Longitudinal analysis and evaluation

A/Prof Dennis Petrie, Monash University

Monitoring changes in health inequalities over time and modelling the impact of potential policies are crucial tasks for successfully combating persistent differences in health across socioeconomic groups. Often governments and researchers simply report changes or trends in the level of socioeconomic health inequality present at each point in time but this hides the complex mechanisms that lead to changes in the level of health inequality. This session focuses on understanding the reasons why the level of cross-sectional health inequality may change over time. In addition, we will consider how to evaluate the likely impact of health policies on socioeconomic health inequalities and highlight why we should not only be concerned with the mean impact on health of policies but also whom in society will benefit from particular policies.
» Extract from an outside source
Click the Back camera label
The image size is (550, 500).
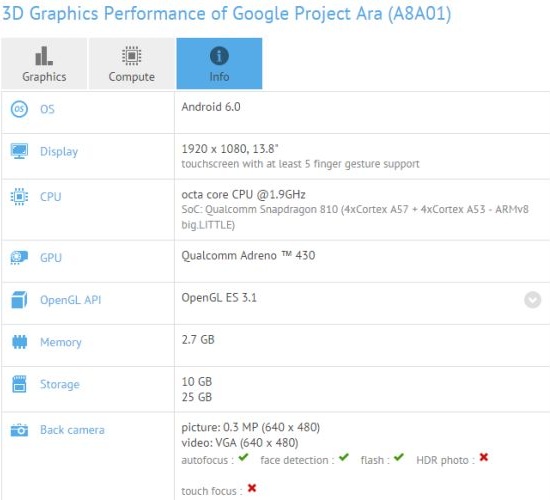point(72,430)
Dr Sonja Kassenboehmer, Monash University

The final session of this workshop will allow participants to interact with the speakers, ask questions and discuss important health inequality policies. For example, we will ask the national and international experts along with the workshop participants what their view is on co-payments and the potential health equity impacts of these. What are the main areas where policy action is required and what are the barriers? How should we routinely monitor health inequalities and what are reasonable policy goals for addressing health inequalities? What can we learn from other countries? This session will allow participants to pick the brains of the experts and engage in meaningful discussions with the experts and other participants from a wide range of backgrounds. The discussion will be focused on issues of importance to workshop participants.